**Excerpted data:**
===

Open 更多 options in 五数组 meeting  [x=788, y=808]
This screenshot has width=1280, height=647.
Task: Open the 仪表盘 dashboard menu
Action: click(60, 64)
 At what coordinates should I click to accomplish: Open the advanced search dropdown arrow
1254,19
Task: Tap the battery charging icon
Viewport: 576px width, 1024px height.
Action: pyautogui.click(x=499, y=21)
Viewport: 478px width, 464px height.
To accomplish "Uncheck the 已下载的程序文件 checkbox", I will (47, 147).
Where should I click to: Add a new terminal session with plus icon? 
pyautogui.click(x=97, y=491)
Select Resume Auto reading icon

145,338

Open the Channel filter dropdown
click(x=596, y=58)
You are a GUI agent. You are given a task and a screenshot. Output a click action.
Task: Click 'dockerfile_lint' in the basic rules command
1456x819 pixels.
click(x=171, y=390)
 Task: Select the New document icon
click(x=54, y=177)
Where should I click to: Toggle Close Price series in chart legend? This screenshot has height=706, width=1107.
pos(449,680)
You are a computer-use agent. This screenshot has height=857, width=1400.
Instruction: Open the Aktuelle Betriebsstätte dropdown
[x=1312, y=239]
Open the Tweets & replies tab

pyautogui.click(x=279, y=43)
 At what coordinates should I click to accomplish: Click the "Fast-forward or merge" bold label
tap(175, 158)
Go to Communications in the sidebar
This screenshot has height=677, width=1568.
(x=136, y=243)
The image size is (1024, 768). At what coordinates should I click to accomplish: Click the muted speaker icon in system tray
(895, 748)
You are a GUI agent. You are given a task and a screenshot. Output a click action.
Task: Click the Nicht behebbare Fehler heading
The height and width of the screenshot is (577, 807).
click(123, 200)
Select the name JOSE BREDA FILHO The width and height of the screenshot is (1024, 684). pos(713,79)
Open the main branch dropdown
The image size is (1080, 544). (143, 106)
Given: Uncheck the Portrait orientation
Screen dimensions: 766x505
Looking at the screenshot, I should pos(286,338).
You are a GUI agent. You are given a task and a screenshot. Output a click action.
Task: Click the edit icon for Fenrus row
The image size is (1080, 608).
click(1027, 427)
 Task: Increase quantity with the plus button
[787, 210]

===

Transcribe every record. Match each line exactly.

Open 更多 options in 五数组 meeting  [x=788, y=808]
This screenshot has width=1280, height=647.
Task: Open the 仪表盘 dashboard menu
Action: click(60, 64)
 At what coordinates should I click to accomplish: Open the advanced search dropdown arrow
1254,19
Task: Tap the battery charging icon
Viewport: 576px width, 1024px height.
Action: pyautogui.click(x=499, y=21)
Viewport: 478px width, 464px height.
To accomplish "Uncheck the 已下载的程序文件 checkbox", I will (47, 147).
Where should I click to: Add a new terminal session with plus icon? 
pyautogui.click(x=97, y=491)
Select Resume Auto reading icon

145,338

Open the Channel filter dropdown
click(x=596, y=58)
You are a GUI agent. You are given a task and a screenshot. Output a click action.
Task: Click 'dockerfile_lint' in the basic rules command
1456x819 pixels.
click(x=171, y=390)
 Task: Select the New document icon
click(x=54, y=177)
Where should I click to: Toggle Close Price series in chart legend? This screenshot has height=706, width=1107.
pos(449,680)
You are a computer-use agent. This screenshot has height=857, width=1400.
Instruction: Open the Aktuelle Betriebsstätte dropdown
[x=1312, y=239]
Open the Tweets & replies tab

pyautogui.click(x=279, y=43)
 At what coordinates should I click to accomplish: Click the "Fast-forward or merge" bold label
tap(175, 158)
Go to Communications in the sidebar
This screenshot has height=677, width=1568.
(x=136, y=243)
The image size is (1024, 768). At what coordinates should I click to accomplish: Click the muted speaker icon in system tray
(895, 748)
You are a GUI agent. You are given a task and a screenshot. Output a click action.
Task: Click the Nicht behebbare Fehler heading
The height and width of the screenshot is (577, 807).
click(123, 200)
Select the name JOSE BREDA FILHO The width and height of the screenshot is (1024, 684). pos(713,79)
Open the main branch dropdown
The image size is (1080, 544). (143, 106)
Given: Uncheck the Portrait orientation
Screen dimensions: 766x505
Looking at the screenshot, I should pos(286,338).
You are a GUI agent. You are given a task and a screenshot. Output a click action.
Task: Click the edit icon for Fenrus row
The image size is (1080, 608).
click(1027, 427)
 Task: Increase quantity with the plus button
[787, 210]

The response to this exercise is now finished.